RIPE NCC (Réseaux IP Européens Network Coordination Centre) is the regional Internet registry (RIR) for Europe, the Middle East and parts of Central Asia. Its headquarters are in Amsterdam, Netherlands, with a branch office in Dubai, UAE.

A RIR oversees the allocation and registration of Internet number resources (IPv4 addresses, IPv6 addresses and autonomous system numbers) in a specific region.

The RIPE NCC supports the technical and administrative coordination of the infrastructure of the Internet. It is a not-for-profit membership organisation with over 10,000 (as of March 2014) members located in over 76 countries in its service region.

Any individual or organisation can become a member of the RIPE NCC. The membership consists mainly of Internet service providers (ISPs), telecommunication organisations, educational institutions, governments, regulatory agencies, and large corporations.

The RIPE NCC also provides technical and administrative support to Réseaux IP Européens (RIPE), a forum open to all parties with an interest in the technical development of the Internet.

History
The RIPE NCC began its operations in April 1992 in Amsterdam, Netherlands. Initial funding was provided by the academic networks Réseaux Associés pour la Recherche Européenne (RARE) members, EARN, and EUnet. The RIPE NCC was formally established when the Dutch version of the Articles of Association was deposited with the Amsterdam Chamber of Commerce on 12 November 1997.  The first RIPE NCC Activity Plan was published in May 1991.

On 25 November 2019, RIPE NCC announced that it had made its “final /22 IPv4 allocation from the last remaining addresses in our available pool. We have now run out of IPv4 addresses.” RIPE NCC will continue to allocate IPv4 addresses, but only “from organisations that have gone out of business or are closed, or from networks that return addresses they no longer need. These addresses will be allocated to our members (LIRs) according to their position on a new waiting list ….” The announcement also called for support for the implementation of the IPv6 roll-out.

Activities
The RIPE NCC support technical coordination of the Internet infrastructure in its service region and beyond. It undertakes many activities in this area, including:
 Allocation and registration of Internet number resources (IP addresses and autonomous system numbers)
The allocation of IP addresses is important for several reasons. Public addresses need to be unique; if duplicate internet addresses  existed on a network, network traffic could be delivered to the wrong host. The RIRs make sure that public addresses are given to one organisation. The RIPE NCC does this for its own service region. Worldwide, IANA assigns blocks of addresses to the RIRs and they distribute these to end users via the LIRs (normally ISPs). Beside making sure that IP addresses and AS Numbers are only allocated to one user, the shortage of IPv4 addresses makes it important that the remaining addresses are allocated in an organised manner.
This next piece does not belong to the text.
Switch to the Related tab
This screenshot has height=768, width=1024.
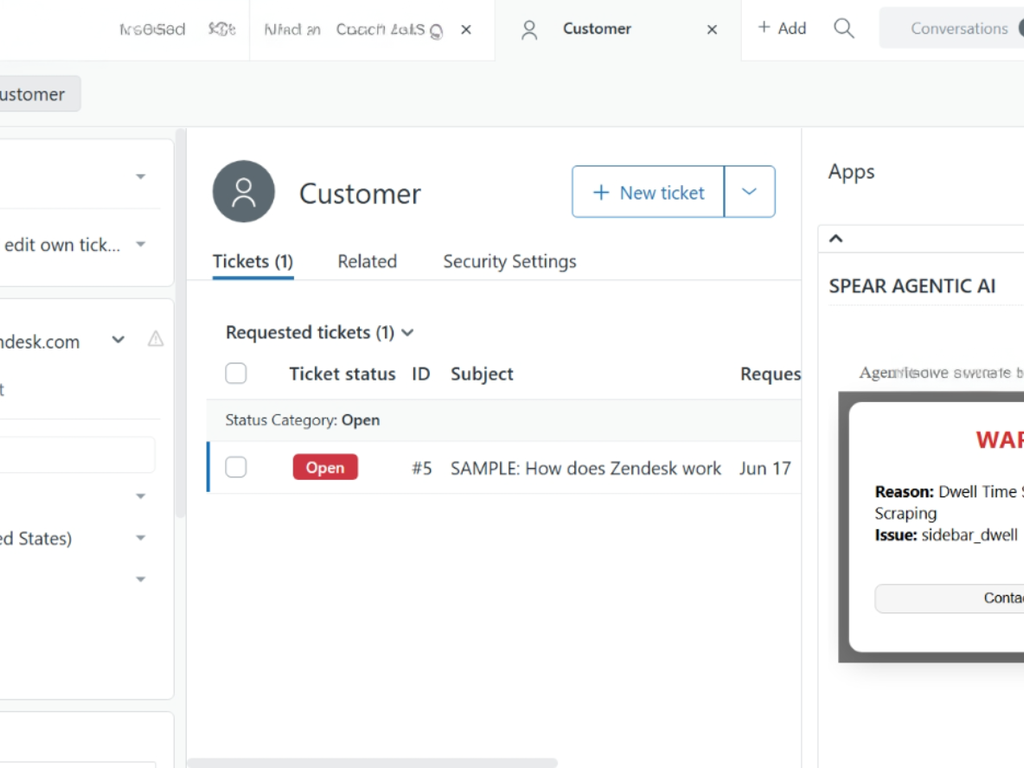[367, 261]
For many years, the RIPE NCC has followed strict guidelines on how to assign IPv4 addresses according to policy developed by the RIPE Community, as outlined in the RIPE Document ripe-498. As the last /8 block has been assigned from IANA to all the RIRs, the RIPE NCC will only have new IPv4 addresses available for allocation for a certain amount of time.
 Development, operation and maintenance of the RIPE Database.
 Development, operation and maintenance of the RIPE Routing Registry.
 Operation of K-root, one of the world's root name servers.
 Coordination support for ENUM delegations .
 Collection and publication of neutral statistics on Internet development and performance, notable via the RIPE Atlas global measurement network and RIPEstat, a web-based interface providing information about IP address space, autonomous system numbers, and related information for hostnames and countries.

Structure

Legal

The RIPE NCC is governed by Dutch law.

Organisational
The RIPE NCC consists of:
 
 Members
 Members can directly influence the RIPE NCC’s activities and services. Members are responsible for nominating and electing candidates to the RIPE NCC executive board and for accepting the RIPE NCC charging scheme and approving the RIPE NCC financial report each year. Members also give input to, and feedback on, the activities carried out and the services provided by the RIPE NCC.

 Executive board
 RIPE NCC members nominate and elect the executive board. The board consists of between three and seven members and is responsible for appointing the RIPE NCC's managing director, for the overall financial situation of the RIPE NCC and for keeping records that allow the financial situation of the organisation to be evaluated at any time.

 RIPE NCC staff 
 Staff members perform the activities of the RIPE NCC, provide services to its members and provide administrative support to RIPE.

The RIPE NCC and RIPE
Réseaux IP Européens is a forum open to all parties with an interest in the technical development of the Internet. Although similar in name, RIPE  and the RIPE NCC are separate entities. However, they are highly interdependent. The RIPE NCC provides administrative support to RIPE, such as the facilitation of  RIPE Meetings and giving administrative support to  RIPE Working Groups.

Fees
Internet number resources do not have any monetary value. The RIPE NCC charges members an annual membership fee. Since 2012 this fee has been equal for all members and is unrelated to resource holdings. However a separate charge is made for each Provider Independent number resource associated with customers of members.

Databases

The RIPE Database
The RIPE Database is a public database containing registration details of the IP addresses and AS numbers originally allocated to members by the RIPE NCC. It shows which organisations or individuals currently hold which Internet number resources, when the allocations were made and contact details. The organisations or individuals that hold these resources are responsible for updating information in the database.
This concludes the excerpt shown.